[Saved data entries]
=-=-=-=-=

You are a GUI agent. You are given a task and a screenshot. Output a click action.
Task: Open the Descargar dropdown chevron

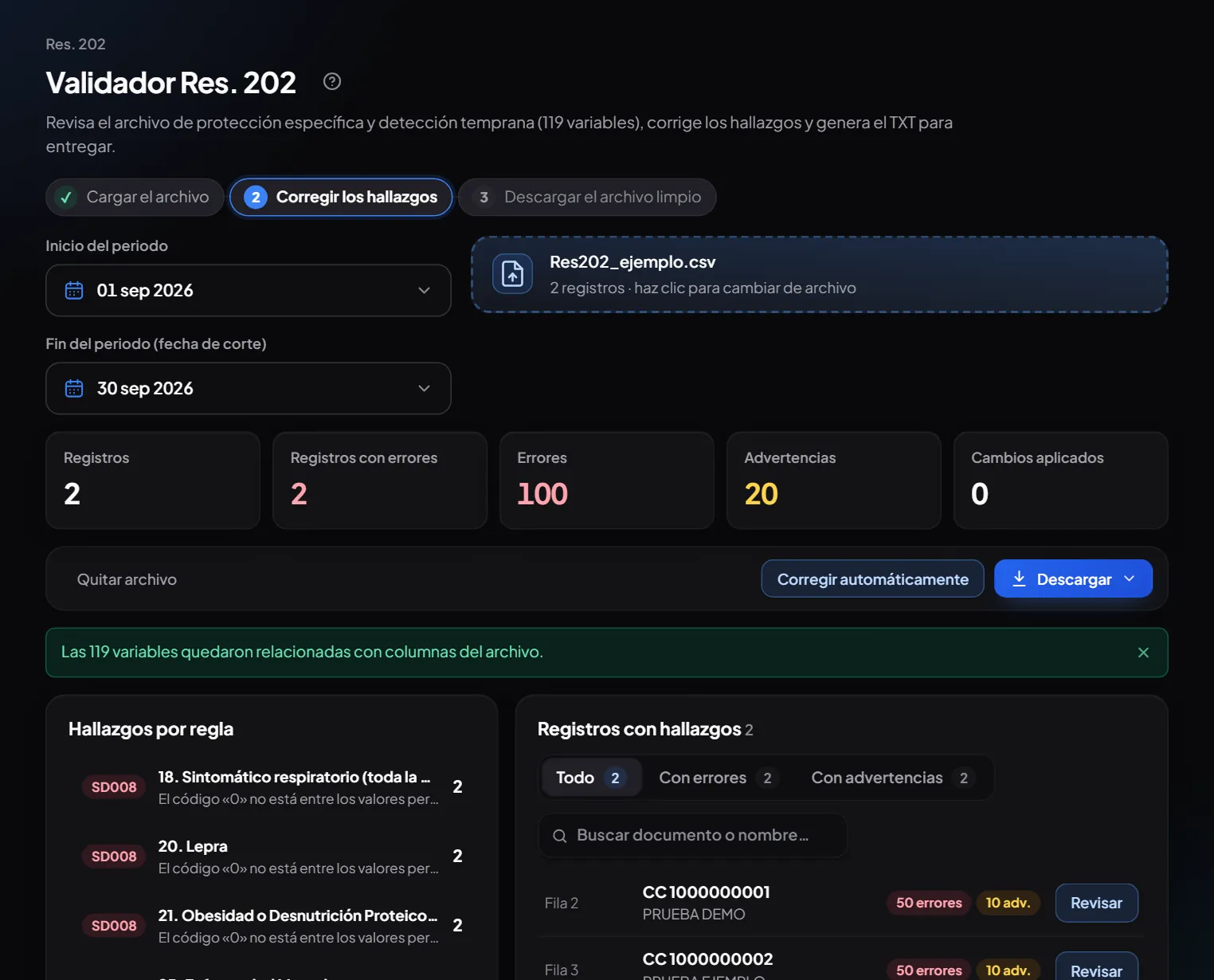pyautogui.click(x=1129, y=579)
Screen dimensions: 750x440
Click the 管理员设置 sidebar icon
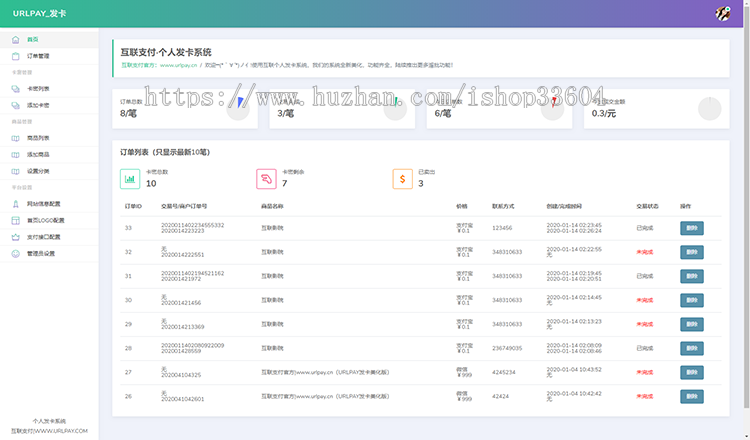[15, 253]
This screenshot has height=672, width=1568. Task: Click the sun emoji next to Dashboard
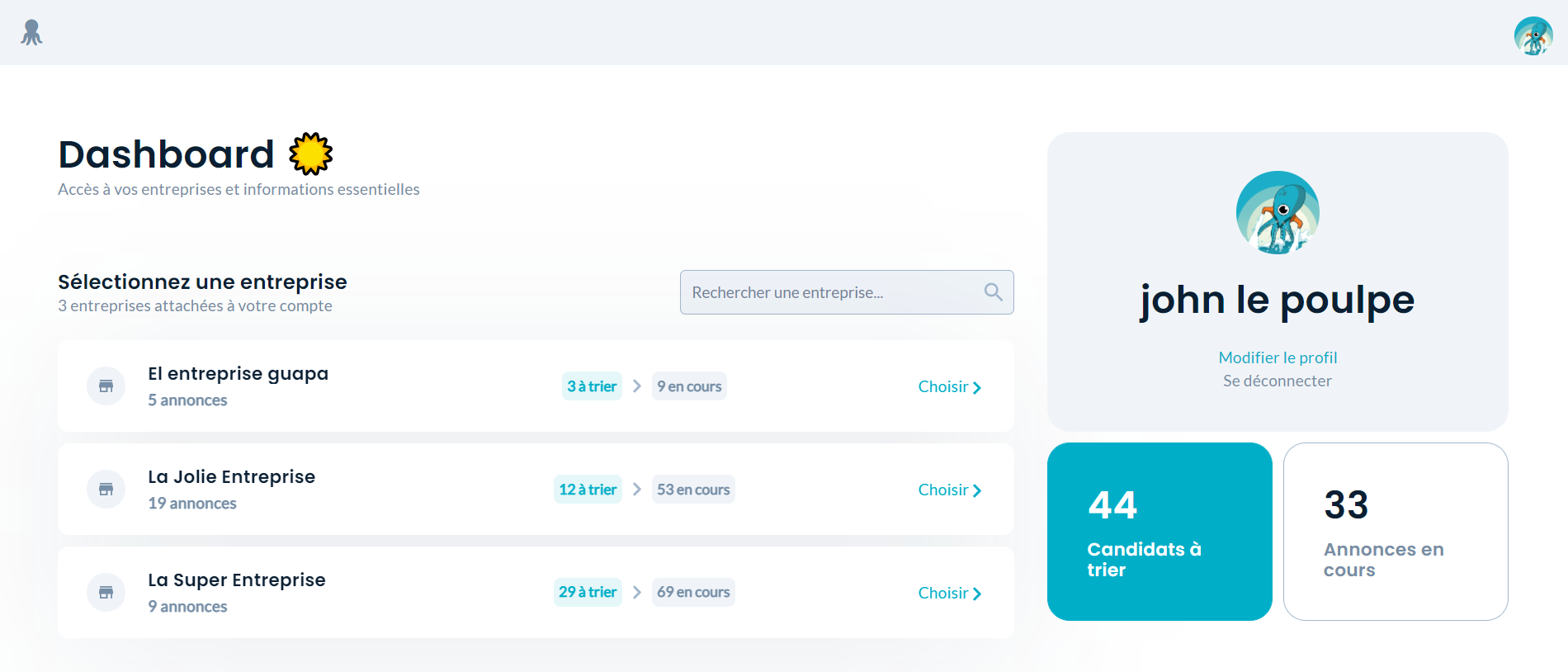[310, 154]
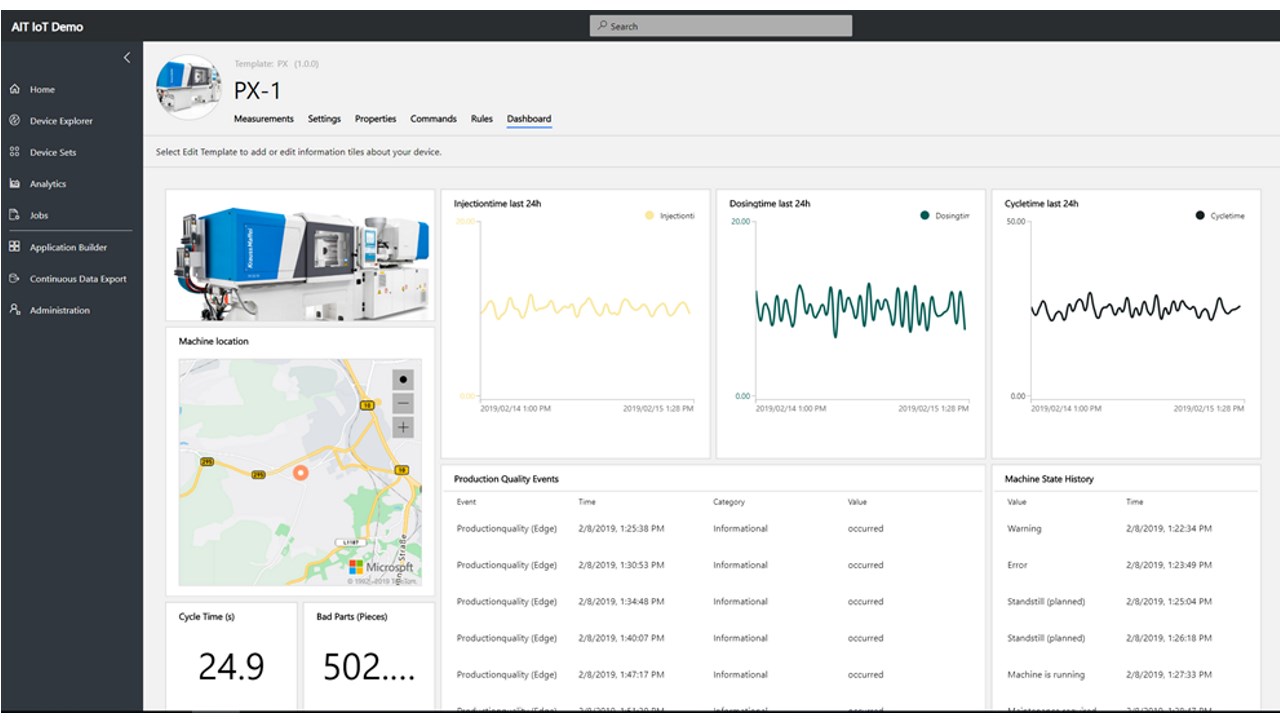This screenshot has width=1280, height=720.
Task: Select the Device Sets icon
Action: point(15,152)
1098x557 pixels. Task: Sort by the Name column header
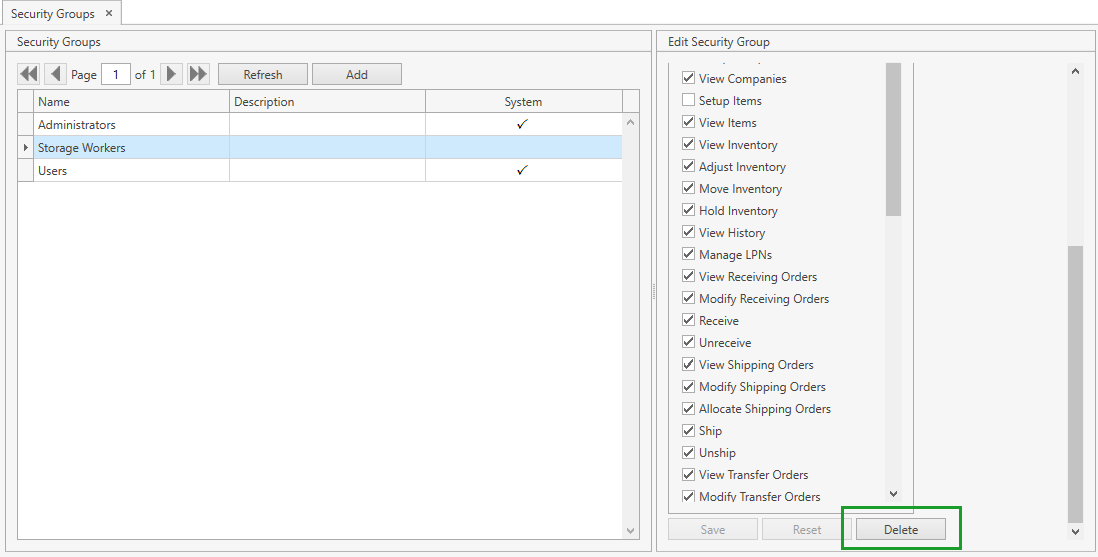[130, 101]
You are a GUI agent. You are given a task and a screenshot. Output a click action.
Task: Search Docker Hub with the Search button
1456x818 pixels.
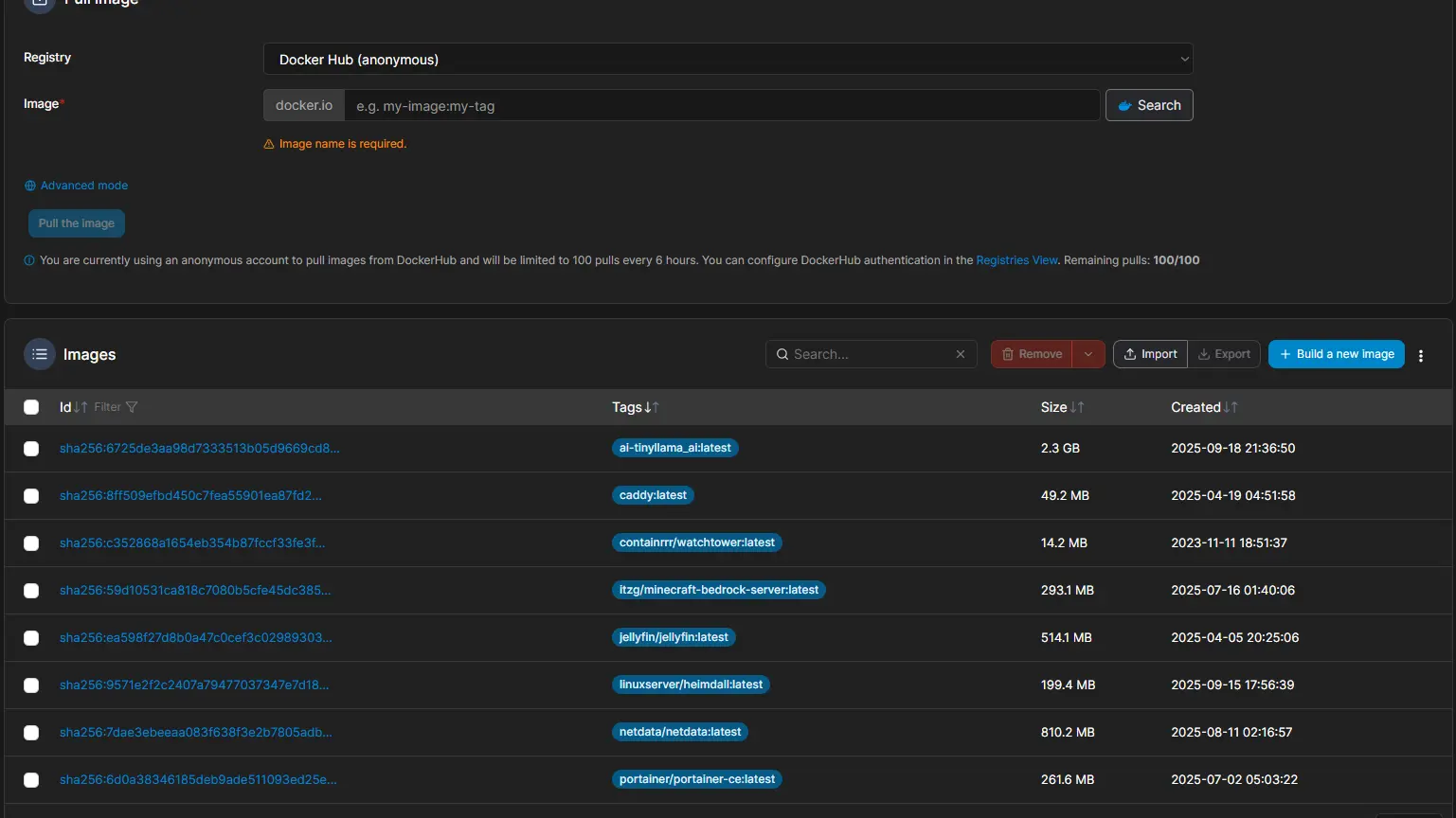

=-=-=-=-=

Images are to be left out when the records above are written out again exactly.

You are a GUI agent. You are given a task and a screenshot. Output a click action.
Task: Open the Descargar dropdown chevron

pyautogui.click(x=1129, y=579)
Screen dimensions: 750x440
Click the 管理员设置 sidebar icon
[15, 253]
This screenshot has height=672, width=1568. Task: Click the sun emoji next to Dashboard
[310, 154]
This screenshot has width=1280, height=720.
Task: Select the Device Sets icon
Action: point(15,152)
1098x557 pixels. Task: Sort by the Name column header
[130, 101]
You are a GUI agent. You are given a task and a screenshot. Output a click action.
Task: Search Docker Hub with the Search button
1456x818 pixels.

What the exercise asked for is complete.